Leroy Sane (w środku) nie zanotował tym razem gola czy asysty, ale i tak Bayern pokonał Augsburg, poprawiając swoją sytuację w tabeli. Fot. PAP/EPA


Bayern nadrabia straty

Już tylko dwa „oczka” dzielą monachijczyków od lidera Bundesligi.

 

NIEMCY

Leverkusen jest za wszystko chwalone, Bayern krytykowany – i najczęściej słusznie. Fakty są jednak takie, że obie ekipy dzielą tylko dwa punkty po tym, jak „Die Werkself” w derbach Nadrenii zremisowali bezbramkowo z Borussią Moenchengladbach. – Jesteśmy rozczarowani. Taką dominację musimy przekuć w zwycięstwo. Powinniśmy być zadowoleni z 7 punktów w 3 meczach, ale tak nie jest – mówił Robert Andrich z Bayeru. Leverkusen miało 75 procent posiadania piłki, oddało 28 uderzeń (xG na poziomie 2,99) i wykonało prawie 950 podań. Na niewiele się to jednak zdało.

 

Nowy obrońca Bayernu

Wykorzystał to przetrzebiony absencjami Bayern.
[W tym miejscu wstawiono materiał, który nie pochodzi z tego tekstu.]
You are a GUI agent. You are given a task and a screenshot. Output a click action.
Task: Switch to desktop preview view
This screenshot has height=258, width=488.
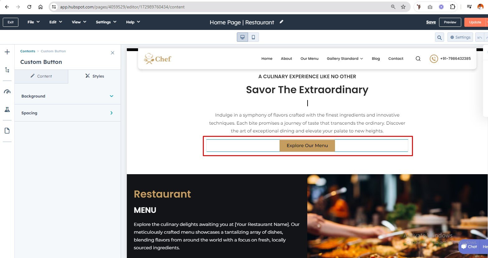click(242, 37)
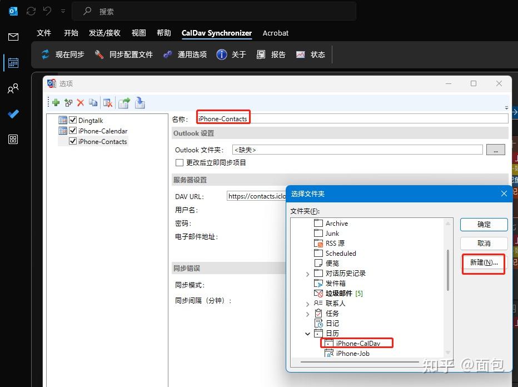Select iPhone-CalDav in the folder tree
The image size is (518, 387).
tap(356, 343)
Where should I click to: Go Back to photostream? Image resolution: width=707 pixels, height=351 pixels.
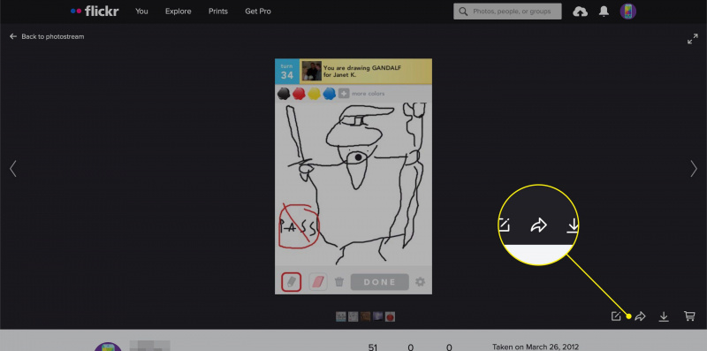(x=47, y=36)
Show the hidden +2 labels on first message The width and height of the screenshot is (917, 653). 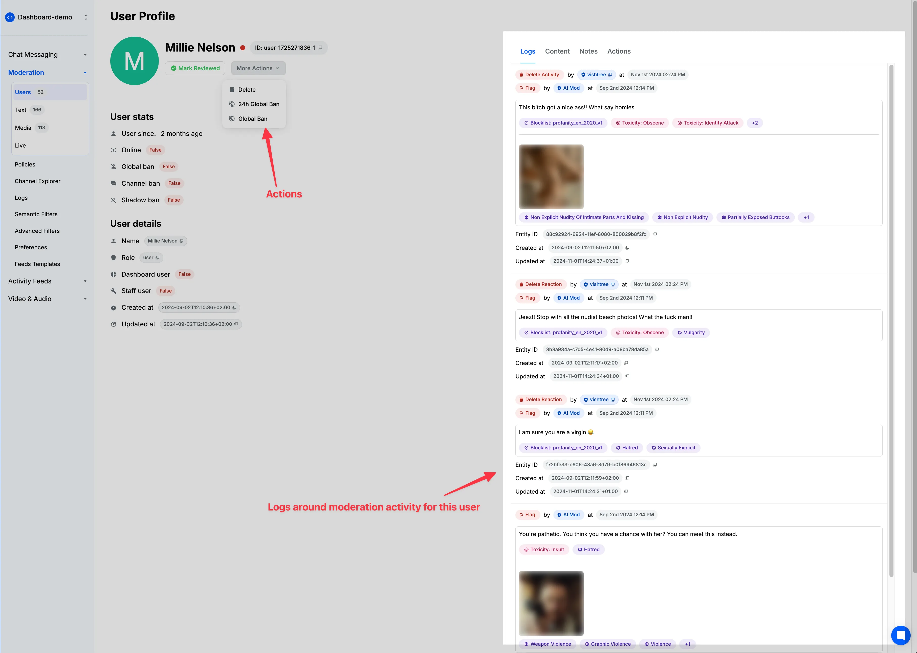coord(754,123)
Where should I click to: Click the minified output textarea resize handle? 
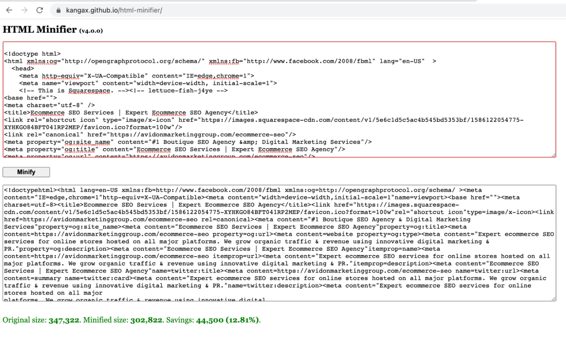[554, 298]
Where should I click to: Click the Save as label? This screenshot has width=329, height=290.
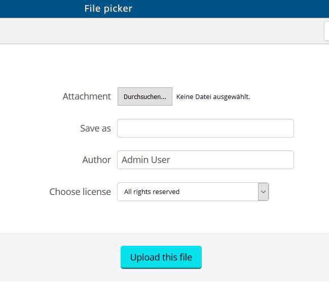click(95, 128)
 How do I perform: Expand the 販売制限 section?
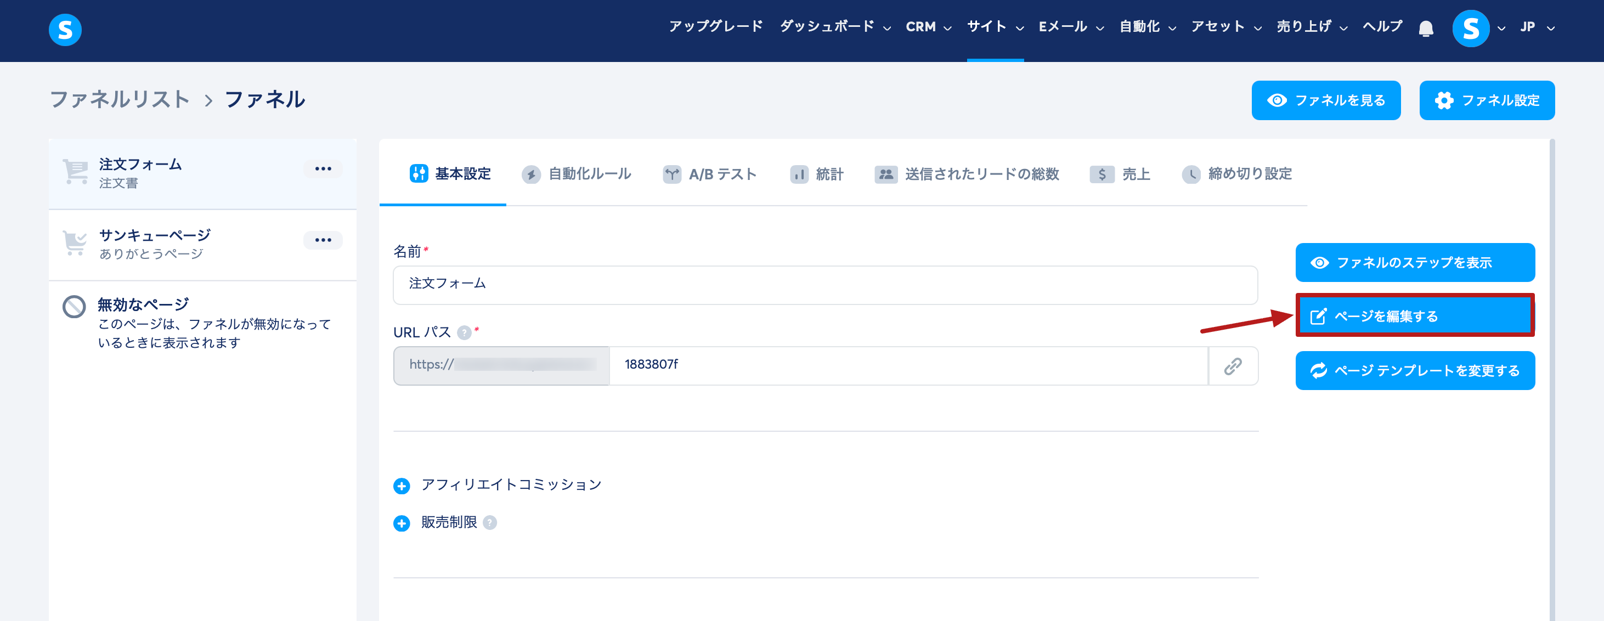[x=402, y=523]
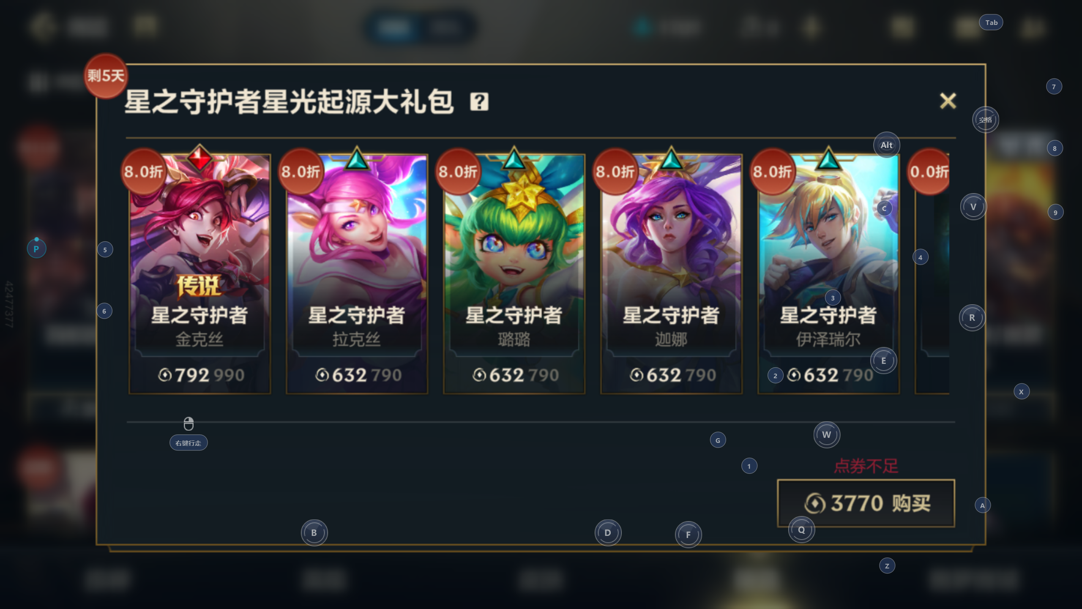Click the 剩5天 remaining days badge
Viewport: 1082px width, 609px height.
(106, 76)
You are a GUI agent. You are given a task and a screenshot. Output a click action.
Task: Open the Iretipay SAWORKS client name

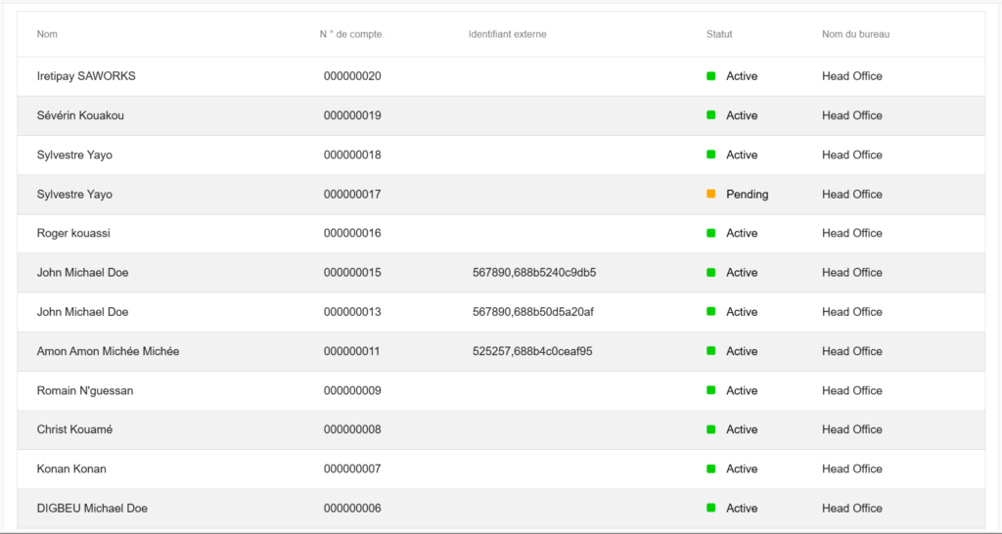pyautogui.click(x=86, y=76)
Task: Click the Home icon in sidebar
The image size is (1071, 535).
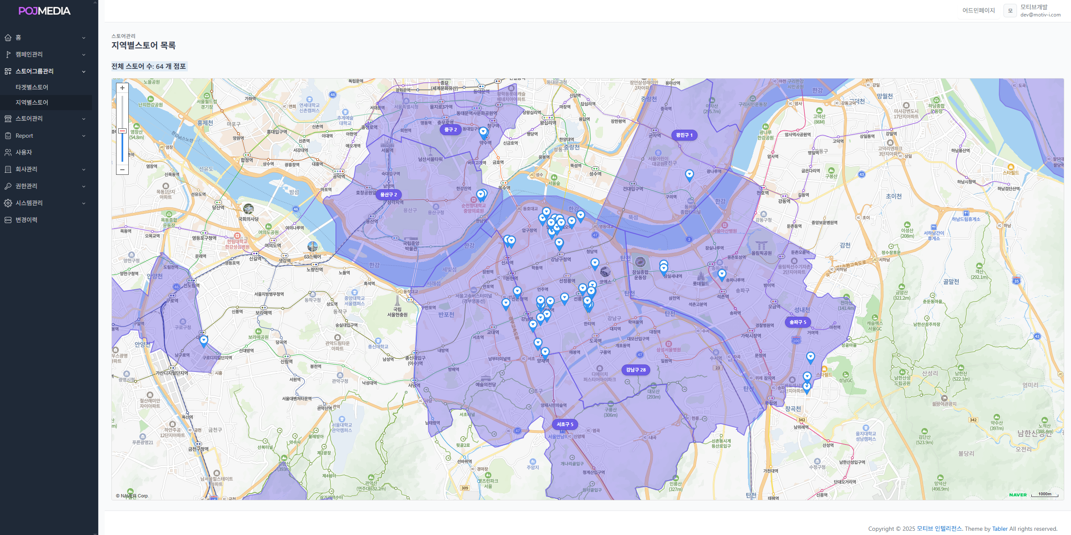Action: point(8,38)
Nie miał co prawda lekko w starciu z Augsburgiem i dopisało mu... szczęście. Już w pierwszym kwadransie to FCA mógł mieć karnego i gola. W obu sytuacjach Bawarczyków (w pełni poprawnie, choć po centymetrowych analizach) uratował VAR. Dodatkowo gol na 3:1 autorstwa Harry'ego Kane'a został uznany, mimo że powtórki zostawiały mnóstwo wątpliwości. Anglik był na spalonym, a pytania dotyczyły tego, czy piłkę zagrał mu Jamal Musiala, czy obrońca Augsburga. Sędziowie stwierdzili, że przeciwnik. Choć gospodarze zawzięcie walczyli o wyrównanie, skończyło się 3:2 dla giganta. Ten – po nadrobieniu zaległego meczu z Unionem – zbliżył się do Leverkusen już tylko na 2 punkty. W weekend klub z Monachium poinformował też o transferze 23-letniego Sachy Boeya. To francuski prawy obrońca z Galatasaray, który kosztował – wliczając w to bonusy – ok. 32 mln euro (to sprzedażowy rekord ligi tureckiej).

 

Dwa hat tricki

Imponujące zwycięstwo zanotował Stuttgart. W meczu ekip z TOP 4 Szwaby rozbiły RB Lipsk aż 5:2. Było to pierwsze spotkanie VfB bez Serhou Guirassy'ego, które nie zakończyło się porażką (bez niego przegrali 4 razy, a w sumie polegli w 6 grach). W buty Gwinejczyka, grającego w Pucharze Narodów Afryki, znakomicie wpasował się jego partner Deniz Undav. Niemiec skompletował hat tricka i w sumie ma już 12 goli! Stuttgart utrzymał miejsce w czołówce, a Lipsk wypadł z niej, ustępując miejsca Borussii Dortmund. Ta pokonała w derbach Zagłębia Ruhry Bochum po hat tricku Niklasa Fuellkruga!